Each line from the one containing "FAQ (506, 1335)" through the end of the data below is to be output verbatim, with no lines added or left out.

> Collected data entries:
-.-.-
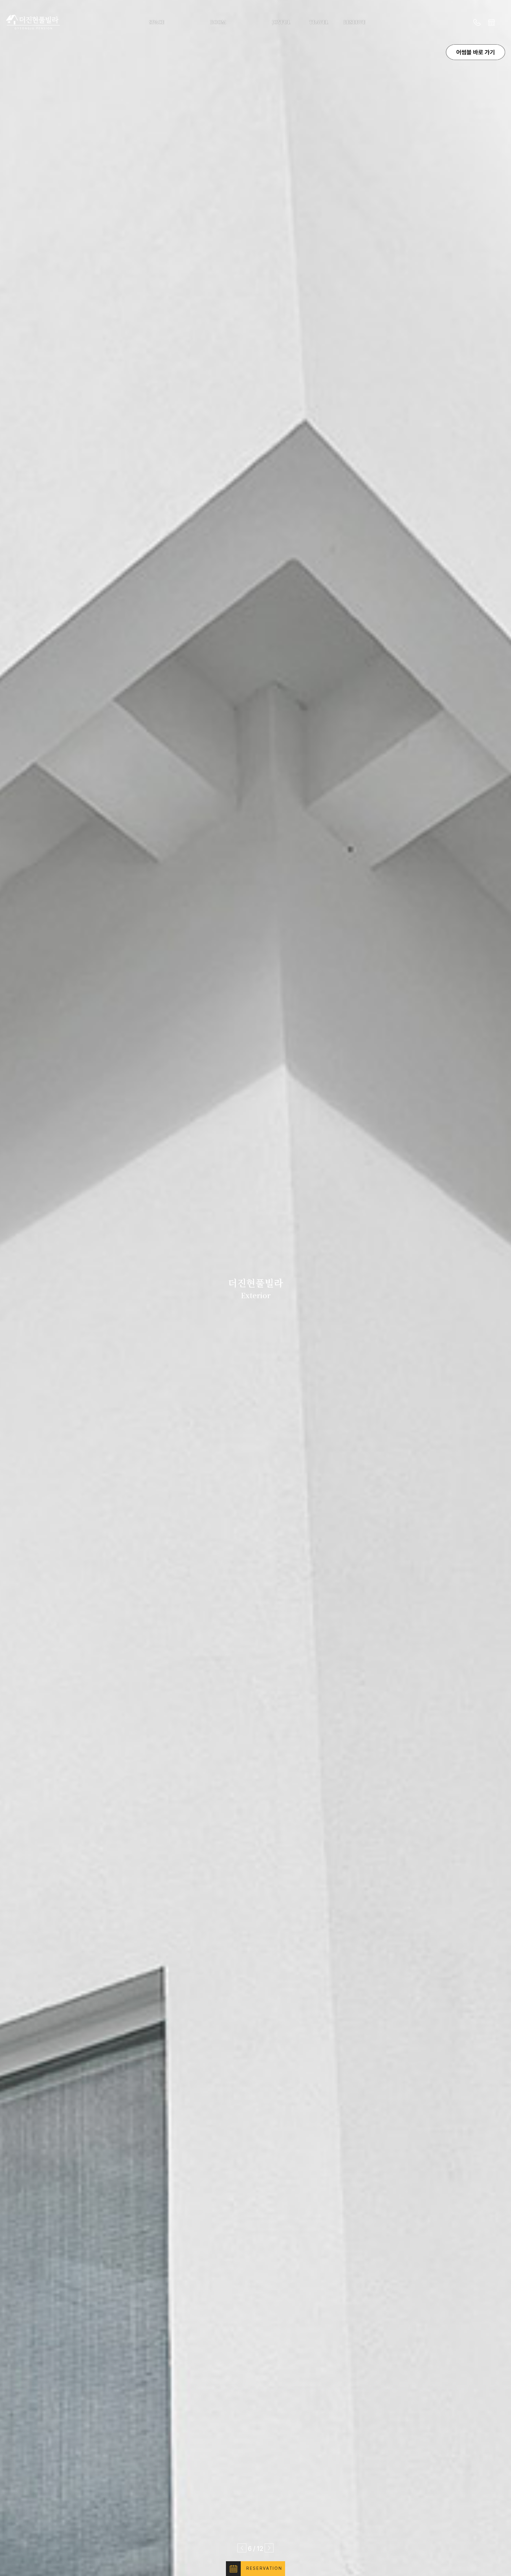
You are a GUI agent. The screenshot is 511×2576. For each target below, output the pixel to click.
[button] (242, 2547)
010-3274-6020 (477, 22)
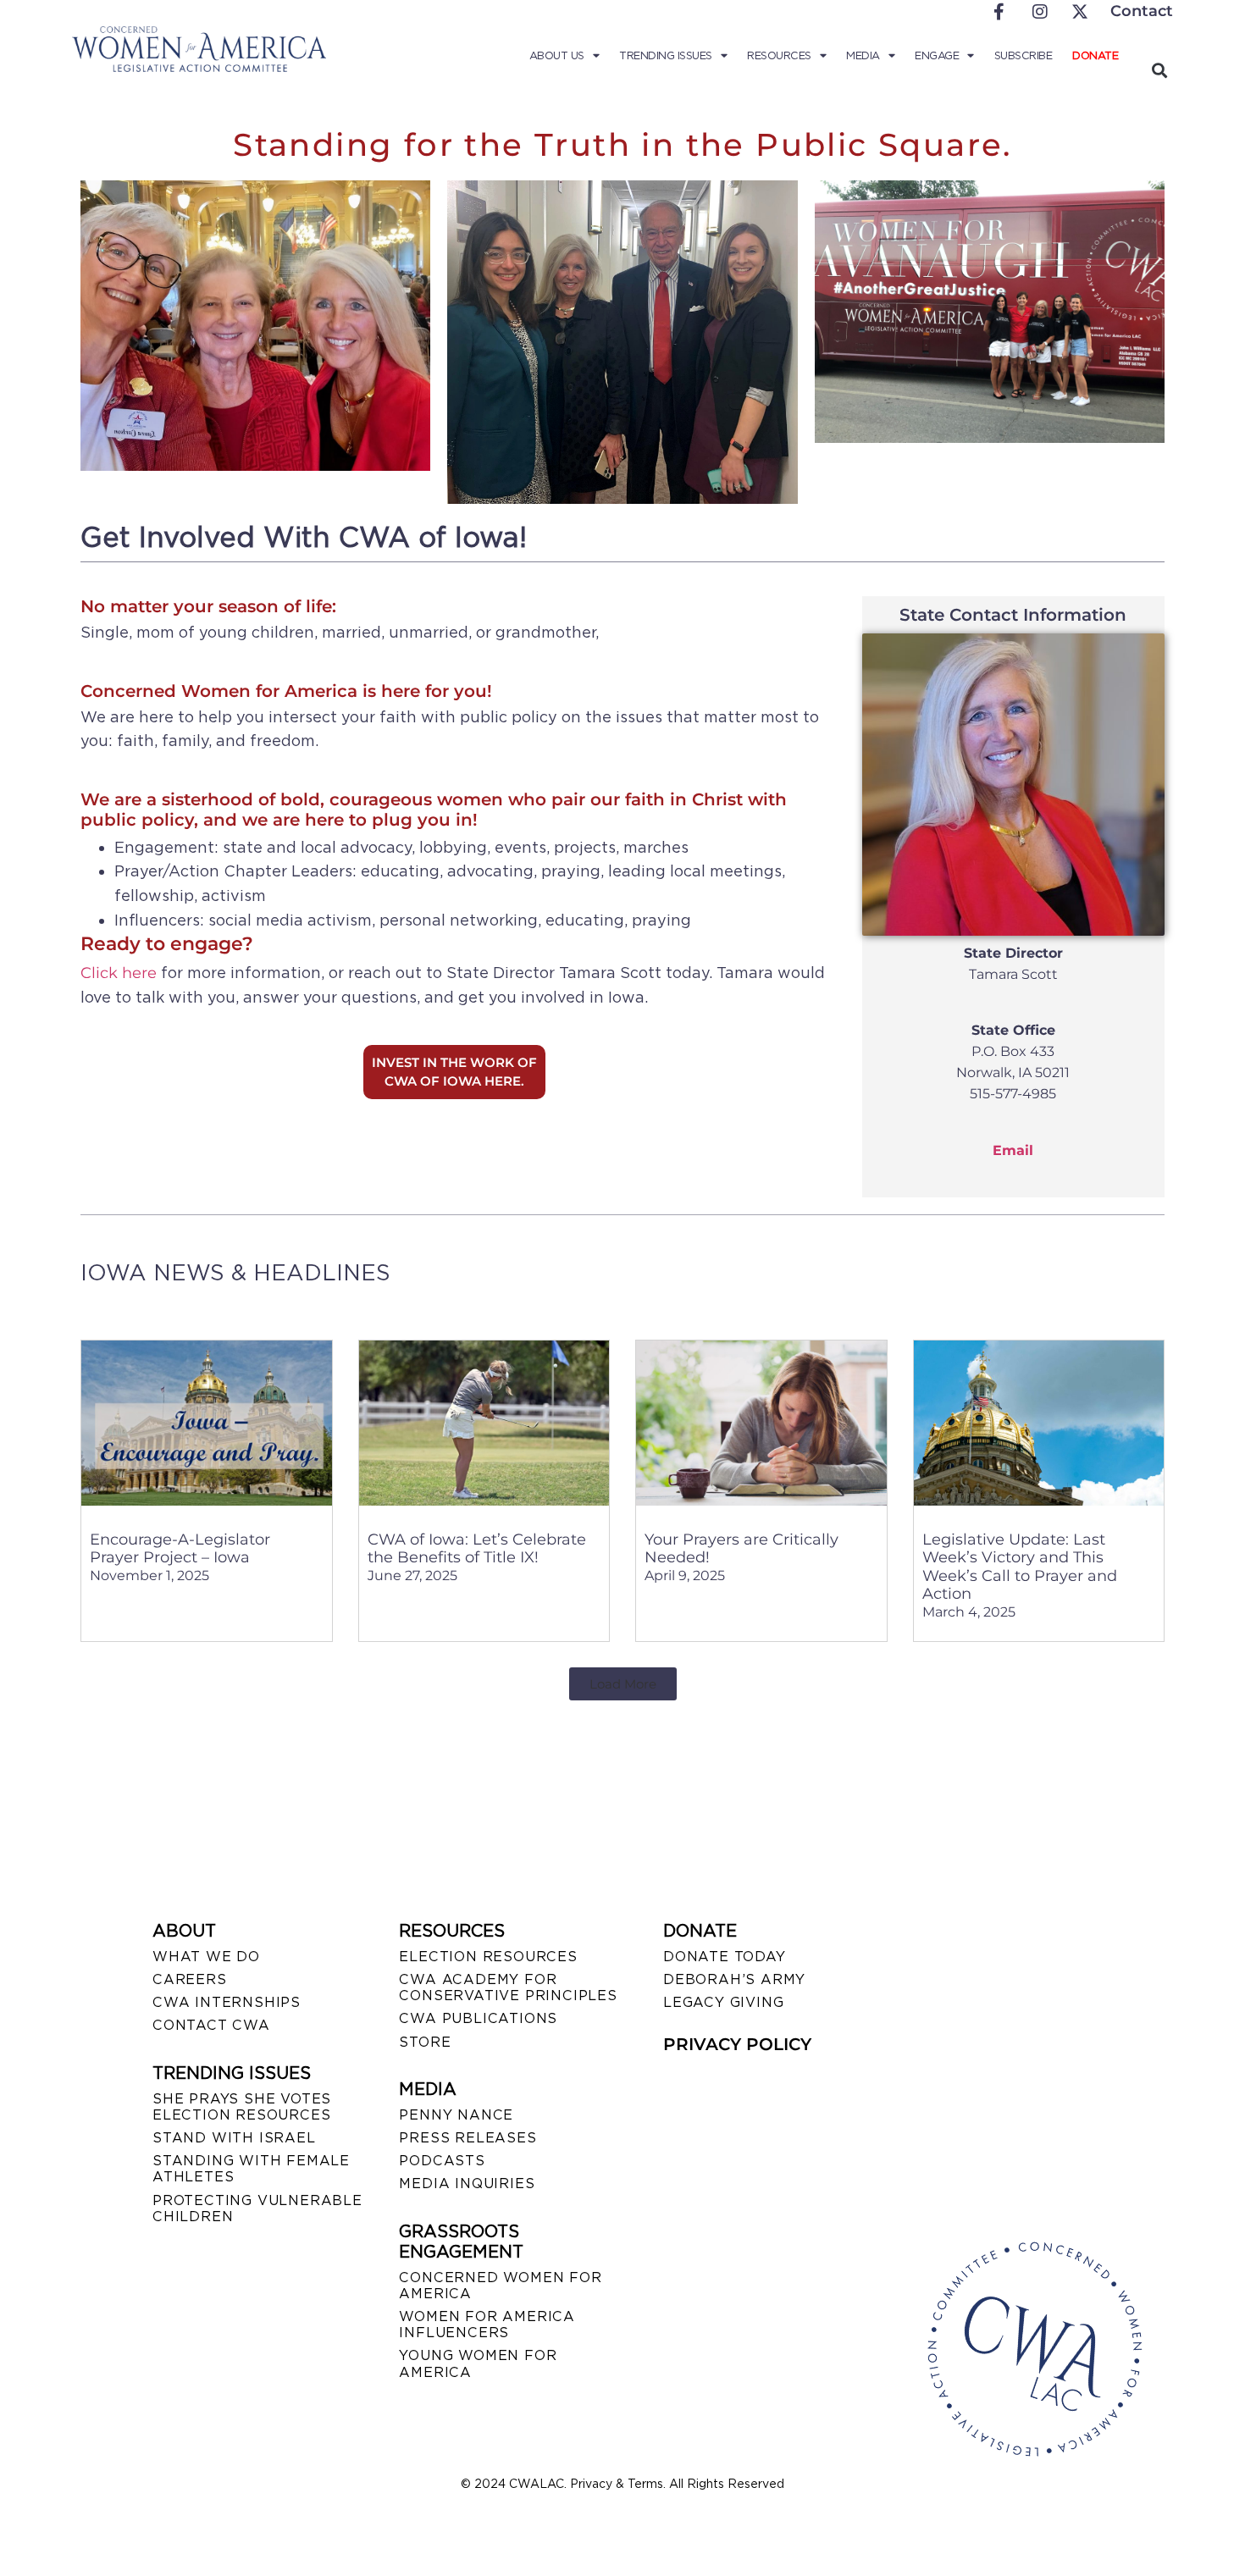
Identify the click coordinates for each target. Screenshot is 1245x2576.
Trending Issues (665, 55)
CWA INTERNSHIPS (226, 2002)
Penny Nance (456, 2115)
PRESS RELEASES (467, 2138)
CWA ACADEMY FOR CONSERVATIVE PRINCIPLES (508, 1987)
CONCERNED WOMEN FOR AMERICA (500, 2285)
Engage (937, 55)
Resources (779, 55)
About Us (556, 55)
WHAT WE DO (206, 1957)
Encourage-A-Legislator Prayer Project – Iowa (180, 1548)
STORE (425, 2042)
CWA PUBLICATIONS (478, 2018)
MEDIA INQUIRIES (466, 2183)
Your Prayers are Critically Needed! (741, 1548)
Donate (1095, 55)
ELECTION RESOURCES (488, 1957)
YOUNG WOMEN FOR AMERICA (477, 2363)
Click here (118, 973)
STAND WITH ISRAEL (234, 2138)
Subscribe (1023, 55)
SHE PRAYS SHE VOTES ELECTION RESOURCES (241, 2107)
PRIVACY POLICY (737, 2044)
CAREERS (189, 1979)
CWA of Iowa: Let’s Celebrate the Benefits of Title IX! (477, 1548)
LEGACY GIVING (723, 2002)
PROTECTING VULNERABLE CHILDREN (257, 2208)
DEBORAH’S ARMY (734, 1979)
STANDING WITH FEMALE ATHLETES (251, 2169)
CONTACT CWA (211, 2025)
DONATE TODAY (724, 1957)
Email (1013, 1150)
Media (863, 55)
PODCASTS (441, 2161)
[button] (1159, 70)
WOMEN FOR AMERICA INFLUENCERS (487, 2324)
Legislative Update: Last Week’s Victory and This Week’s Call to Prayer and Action (1019, 1567)
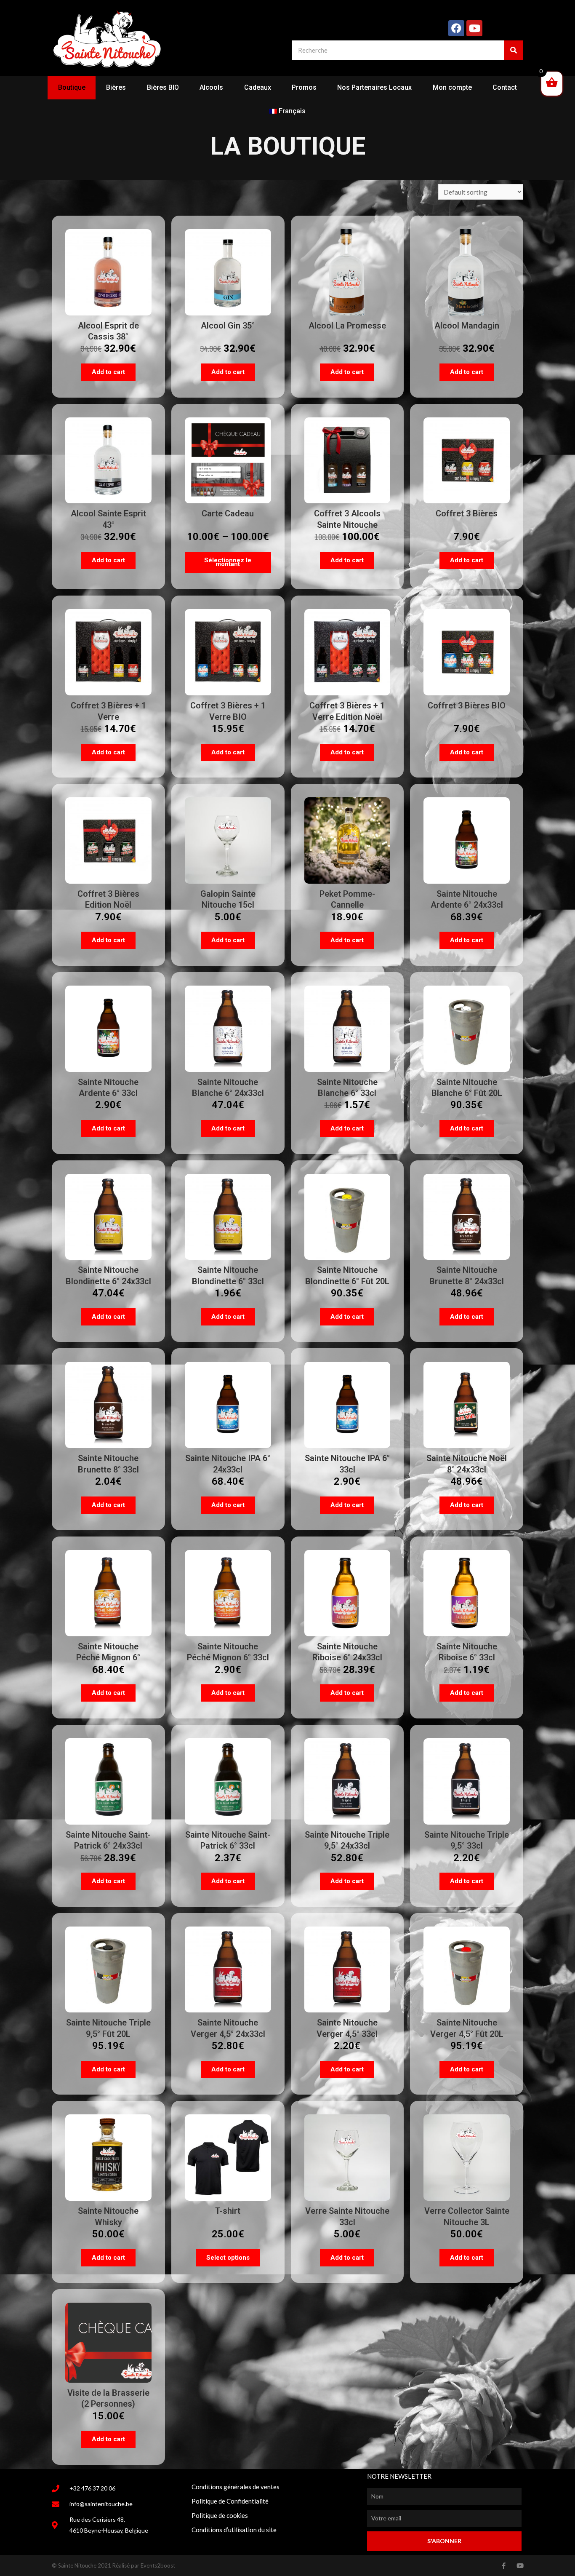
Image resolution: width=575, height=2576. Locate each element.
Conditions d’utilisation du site (234, 2529)
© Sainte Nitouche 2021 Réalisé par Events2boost (113, 2565)
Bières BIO (163, 87)
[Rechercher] (513, 50)
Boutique (71, 87)
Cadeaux (257, 87)
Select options (228, 2257)
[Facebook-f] (503, 2566)
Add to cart (108, 372)
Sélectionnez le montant (227, 562)
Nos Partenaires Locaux (374, 87)
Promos (304, 87)
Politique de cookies (220, 2515)
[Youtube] (474, 28)
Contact (504, 87)
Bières (116, 87)
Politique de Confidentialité (230, 2501)
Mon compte (452, 87)
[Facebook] (456, 28)
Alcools (211, 87)
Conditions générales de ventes (236, 2486)
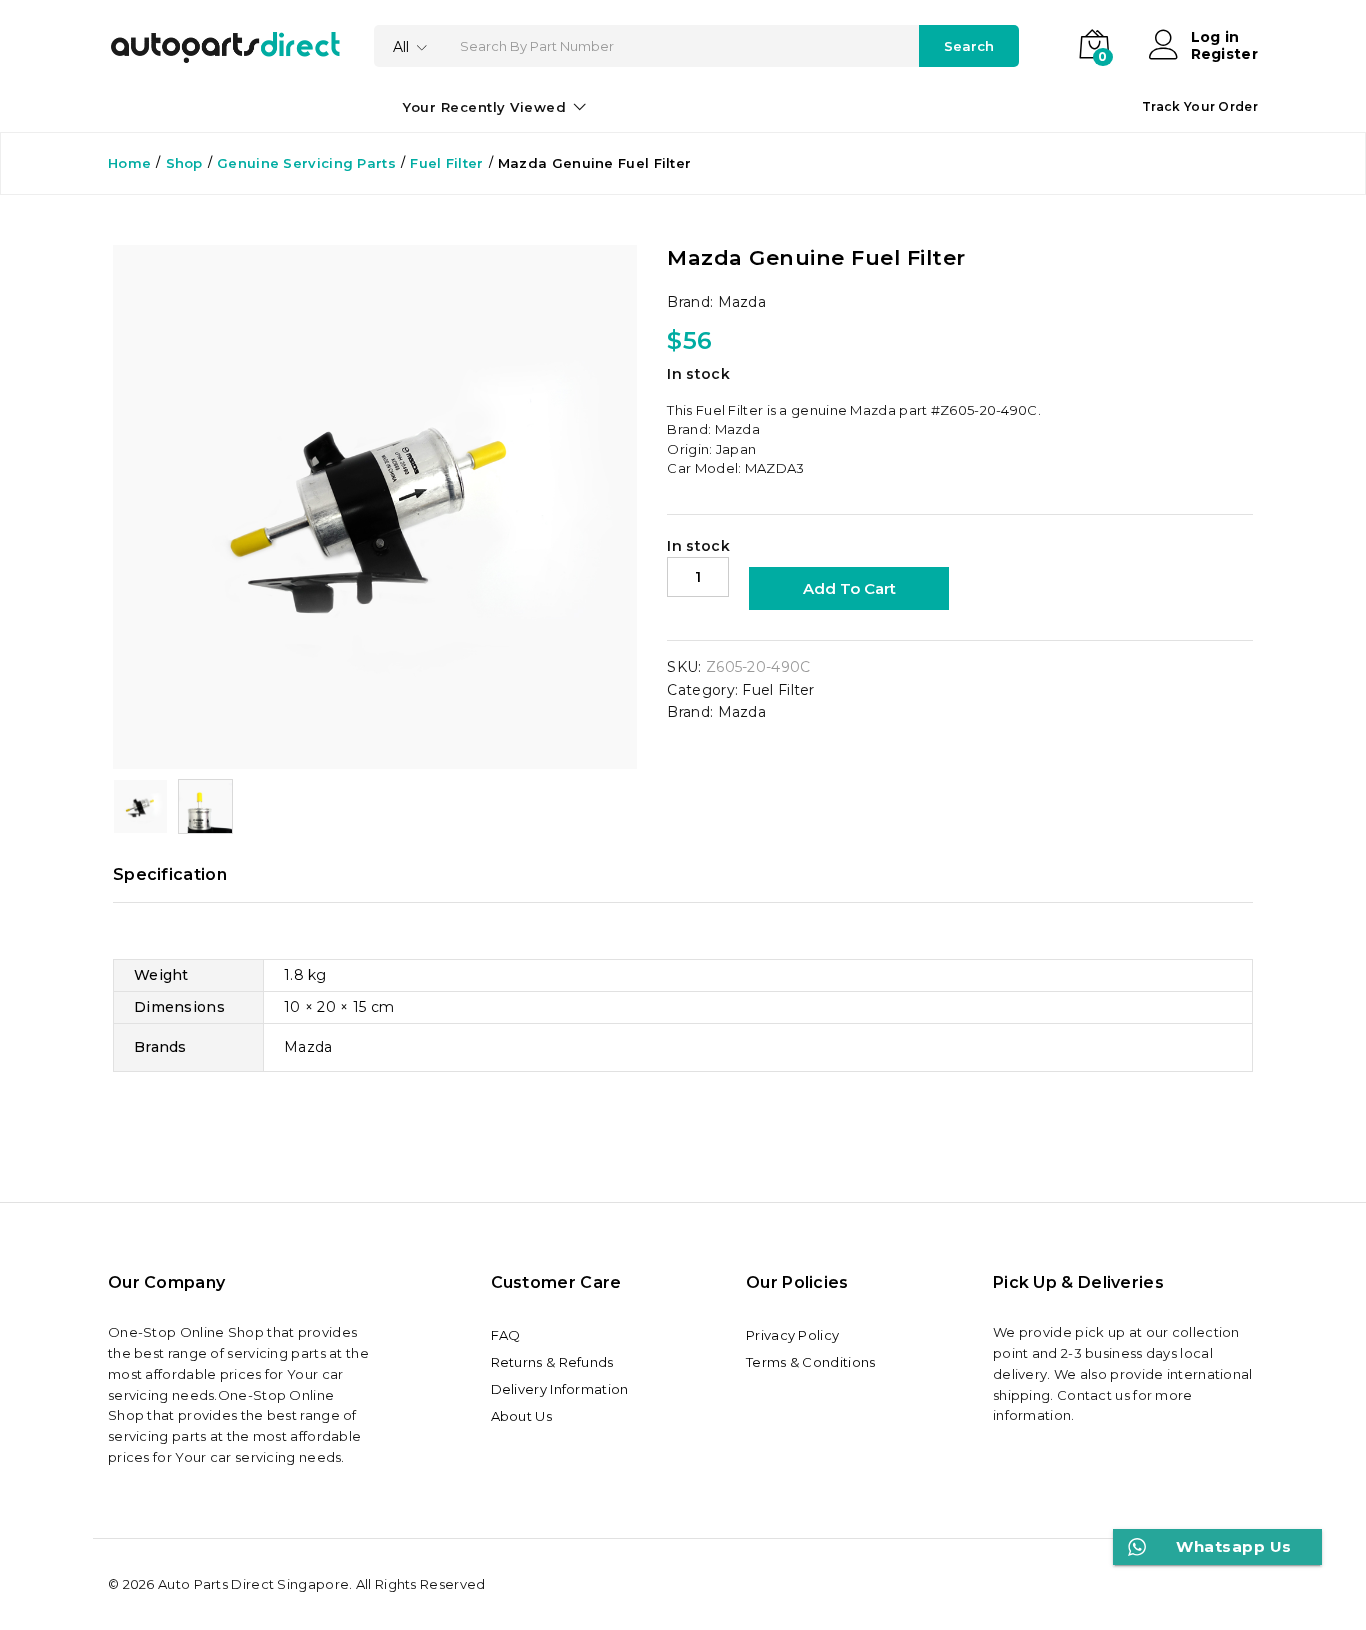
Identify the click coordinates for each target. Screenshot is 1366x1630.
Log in (1215, 37)
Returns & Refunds (552, 1362)
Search (969, 46)
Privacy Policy (792, 1335)
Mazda (742, 302)
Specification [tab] (170, 875)
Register (1224, 54)
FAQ (506, 1335)
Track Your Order (1200, 106)
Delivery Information (560, 1389)
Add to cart (849, 588)
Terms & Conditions (810, 1362)
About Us (521, 1416)
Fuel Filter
-.-.-
> RESPONSE BELOW:
FAQ (506, 1335)
Track Your Order (1200, 106)
Delivery Information (560, 1389)
Add to cart (849, 588)
Terms & Conditions (810, 1362)
About Us (521, 1416)
Fuel Filter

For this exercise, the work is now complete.